WHAT THE TASK ASKS
Your task is to write out the complete listing exactly as it is shown.

--

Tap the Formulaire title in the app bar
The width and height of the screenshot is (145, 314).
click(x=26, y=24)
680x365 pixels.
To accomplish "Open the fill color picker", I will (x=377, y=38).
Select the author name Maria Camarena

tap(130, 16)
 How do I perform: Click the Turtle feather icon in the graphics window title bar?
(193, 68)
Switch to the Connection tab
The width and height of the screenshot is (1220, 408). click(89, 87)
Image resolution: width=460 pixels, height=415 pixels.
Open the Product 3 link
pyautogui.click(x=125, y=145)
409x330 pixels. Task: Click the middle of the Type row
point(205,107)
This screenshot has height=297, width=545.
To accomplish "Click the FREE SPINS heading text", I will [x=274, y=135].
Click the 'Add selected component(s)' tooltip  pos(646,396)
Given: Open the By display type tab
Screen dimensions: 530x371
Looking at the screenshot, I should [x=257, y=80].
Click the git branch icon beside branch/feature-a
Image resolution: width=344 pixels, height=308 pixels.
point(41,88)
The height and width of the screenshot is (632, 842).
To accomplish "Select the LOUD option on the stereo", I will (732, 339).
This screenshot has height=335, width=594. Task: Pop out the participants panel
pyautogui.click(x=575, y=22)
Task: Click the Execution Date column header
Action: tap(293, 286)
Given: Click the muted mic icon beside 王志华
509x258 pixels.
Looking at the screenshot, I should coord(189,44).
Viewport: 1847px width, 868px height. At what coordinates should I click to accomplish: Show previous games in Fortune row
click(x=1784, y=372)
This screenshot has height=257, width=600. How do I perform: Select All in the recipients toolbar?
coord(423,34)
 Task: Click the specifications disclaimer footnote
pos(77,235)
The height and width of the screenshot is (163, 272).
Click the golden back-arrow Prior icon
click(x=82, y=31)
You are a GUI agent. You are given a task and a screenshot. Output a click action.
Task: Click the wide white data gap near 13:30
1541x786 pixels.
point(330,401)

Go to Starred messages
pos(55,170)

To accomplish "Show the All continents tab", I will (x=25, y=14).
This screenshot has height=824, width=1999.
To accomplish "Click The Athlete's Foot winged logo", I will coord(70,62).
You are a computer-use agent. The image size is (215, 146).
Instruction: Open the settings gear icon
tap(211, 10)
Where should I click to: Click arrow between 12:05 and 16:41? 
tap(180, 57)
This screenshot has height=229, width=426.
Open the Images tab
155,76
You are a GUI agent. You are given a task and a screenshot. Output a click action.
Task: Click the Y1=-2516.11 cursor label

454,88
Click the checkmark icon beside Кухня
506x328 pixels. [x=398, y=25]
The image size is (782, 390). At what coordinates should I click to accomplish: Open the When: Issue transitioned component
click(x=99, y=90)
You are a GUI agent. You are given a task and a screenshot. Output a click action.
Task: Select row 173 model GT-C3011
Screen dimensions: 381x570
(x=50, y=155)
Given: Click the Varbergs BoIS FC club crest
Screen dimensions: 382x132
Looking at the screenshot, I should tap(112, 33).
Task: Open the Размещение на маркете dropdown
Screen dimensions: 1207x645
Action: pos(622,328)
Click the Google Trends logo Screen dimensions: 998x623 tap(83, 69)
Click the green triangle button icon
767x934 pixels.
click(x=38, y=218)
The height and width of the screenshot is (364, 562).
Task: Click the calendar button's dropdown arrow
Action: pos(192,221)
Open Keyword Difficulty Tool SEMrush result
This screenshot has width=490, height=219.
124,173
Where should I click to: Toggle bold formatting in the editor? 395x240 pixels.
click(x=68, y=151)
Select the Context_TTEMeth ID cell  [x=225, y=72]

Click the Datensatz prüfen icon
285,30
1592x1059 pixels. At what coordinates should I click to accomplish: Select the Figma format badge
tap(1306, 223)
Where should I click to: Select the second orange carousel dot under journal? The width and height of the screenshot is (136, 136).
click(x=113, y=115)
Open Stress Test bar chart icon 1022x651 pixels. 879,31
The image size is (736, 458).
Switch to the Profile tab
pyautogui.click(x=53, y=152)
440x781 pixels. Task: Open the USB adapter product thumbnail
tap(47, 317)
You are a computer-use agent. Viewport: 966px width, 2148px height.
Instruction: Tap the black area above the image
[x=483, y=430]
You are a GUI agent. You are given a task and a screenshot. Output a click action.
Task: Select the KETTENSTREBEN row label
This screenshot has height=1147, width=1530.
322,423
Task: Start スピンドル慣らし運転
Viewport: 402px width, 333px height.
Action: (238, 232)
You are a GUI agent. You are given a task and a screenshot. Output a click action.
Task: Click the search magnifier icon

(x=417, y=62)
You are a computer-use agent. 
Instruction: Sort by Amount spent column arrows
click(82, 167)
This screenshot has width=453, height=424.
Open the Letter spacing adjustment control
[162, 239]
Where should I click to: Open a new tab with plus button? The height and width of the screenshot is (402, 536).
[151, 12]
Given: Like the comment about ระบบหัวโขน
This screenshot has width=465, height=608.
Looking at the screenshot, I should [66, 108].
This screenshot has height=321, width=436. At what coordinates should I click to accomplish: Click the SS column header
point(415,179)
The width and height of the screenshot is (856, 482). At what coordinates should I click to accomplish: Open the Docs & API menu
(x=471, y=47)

--

SOLUTION TO THIS EXERCISE
Tap the Formulaire title in the app bar
The width and height of the screenshot is (145, 314).
click(x=26, y=24)
680x365 pixels.
To accomplish "Open the fill color picker", I will (x=377, y=38).
Select the author name Maria Camarena

tap(130, 16)
 How do I perform: Click the Turtle feather icon in the graphics window title bar?
(193, 68)
Switch to the Connection tab
The width and height of the screenshot is (1220, 408). click(89, 87)
Image resolution: width=460 pixels, height=415 pixels.
Open the Product 3 link
pyautogui.click(x=125, y=145)
409x330 pixels. Task: Click the middle of the Type row
point(205,107)
This screenshot has height=297, width=545.
To accomplish "Click the FREE SPINS heading text", I will [x=274, y=135].
Click the 'Add selected component(s)' tooltip  pos(646,396)
Given: Open the By display type tab
Screen dimensions: 530x371
Looking at the screenshot, I should [x=257, y=80].
Click the git branch icon beside branch/feature-a
Image resolution: width=344 pixels, height=308 pixels.
point(41,88)
The height and width of the screenshot is (632, 842).
To accomplish "Select the LOUD option on the stereo", I will (732, 339).
This screenshot has height=335, width=594. Task: Pop out the participants panel
pyautogui.click(x=575, y=22)
Task: Click the Execution Date column header
Action: tap(293, 286)
Given: Click the muted mic icon beside 王志华
509x258 pixels.
Looking at the screenshot, I should coord(189,44).
Viewport: 1847px width, 868px height. At what coordinates should I click to accomplish: Show previous games in Fortune row
click(x=1784, y=372)
This screenshot has height=257, width=600. How do I perform: Select All in the recipients toolbar?
coord(423,34)
 Task: Click the specifications disclaimer footnote
pos(77,235)
The height and width of the screenshot is (163, 272).
Click the golden back-arrow Prior icon
click(x=82, y=31)
You are a GUI agent. You are given a task and a screenshot. Output a click action.
Task: Click the wide white data gap near 13:30
1541x786 pixels.
point(330,401)

Go to Starred messages
pos(55,170)

To accomplish "Show the All continents tab", I will (x=25, y=14).
This screenshot has height=824, width=1999.
To accomplish "Click The Athlete's Foot winged logo", I will coord(70,62).
You are a computer-use agent. The image size is (215, 146).
Instruction: Open the settings gear icon
tap(211, 10)
Where should I click to: Click arrow between 12:05 and 16:41? 
tap(180, 57)
This screenshot has height=229, width=426.
Open the Images tab
155,76
You are a GUI agent. You are given a task and a screenshot. Output a click action.
Task: Click the Y1=-2516.11 cursor label

454,88
Click the checkmark icon beside Кухня
506x328 pixels. [x=398, y=25]
The image size is (782, 390). At what coordinates should I click to accomplish: Open the When: Issue transitioned component
click(x=99, y=90)
You are a GUI agent. You are given a task and a screenshot. Output a click action.
Task: Select row 173 model GT-C3011
Screen dimensions: 381x570
(x=50, y=155)
Given: Click the Varbergs BoIS FC club crest
Screen dimensions: 382x132
Looking at the screenshot, I should tap(112, 33).
Task: Open the Размещение на маркете dropdown
Screen dimensions: 1207x645
Action: pos(622,328)
Click the Google Trends logo Screen dimensions: 998x623 tap(83, 69)
Click the green triangle button icon
767x934 pixels.
click(x=38, y=218)
The height and width of the screenshot is (364, 562).
Task: Click the calendar button's dropdown arrow
Action: pos(192,221)
Open Keyword Difficulty Tool SEMrush result
This screenshot has width=490, height=219.
124,173
Where should I click to: Toggle bold formatting in the editor? 395x240 pixels.
click(x=68, y=151)
Select the Context_TTEMeth ID cell  [x=225, y=72]

Click the Datensatz prüfen icon
285,30
1592x1059 pixels. At what coordinates should I click to accomplish: Select the Figma format badge
tap(1306, 223)
Where should I click to: Select the second orange carousel dot under journal? The width and height of the screenshot is (136, 136).
click(x=113, y=115)
Open Stress Test bar chart icon 1022x651 pixels. 879,31
The image size is (736, 458).
Switch to the Profile tab
pyautogui.click(x=53, y=152)
440x781 pixels. Task: Open the USB adapter product thumbnail
tap(47, 317)
You are a computer-use agent. Viewport: 966px width, 2148px height.
Instruction: Tap the black area above the image
[x=483, y=430]
You are a GUI agent. You are given a task and a screenshot. Output a click action.
Task: Select the KETTENSTREBEN row label
This screenshot has height=1147, width=1530.
322,423
Task: Start スピンドル慣らし運転
Viewport: 402px width, 333px height.
Action: (238, 232)
You are a GUI agent. You are given a task and a screenshot. Output a click action.
Task: Click the search magnifier icon

(x=417, y=62)
You are a computer-use agent. 
Instruction: Sort by Amount spent column arrows
click(82, 167)
This screenshot has width=453, height=424.
Open the Letter spacing adjustment control
[162, 239]
Where should I click to: Open a new tab with plus button? The height and width of the screenshot is (402, 536).
[151, 12]
Given: Like the comment about ระบบหัวโขน
This screenshot has width=465, height=608.
Looking at the screenshot, I should [66, 108].
This screenshot has height=321, width=436. At what coordinates should I click to accomplish: Click the SS column header
point(415,179)
The width and height of the screenshot is (856, 482). At what coordinates should I click to accomplish: Open the Docs & API menu
(x=471, y=47)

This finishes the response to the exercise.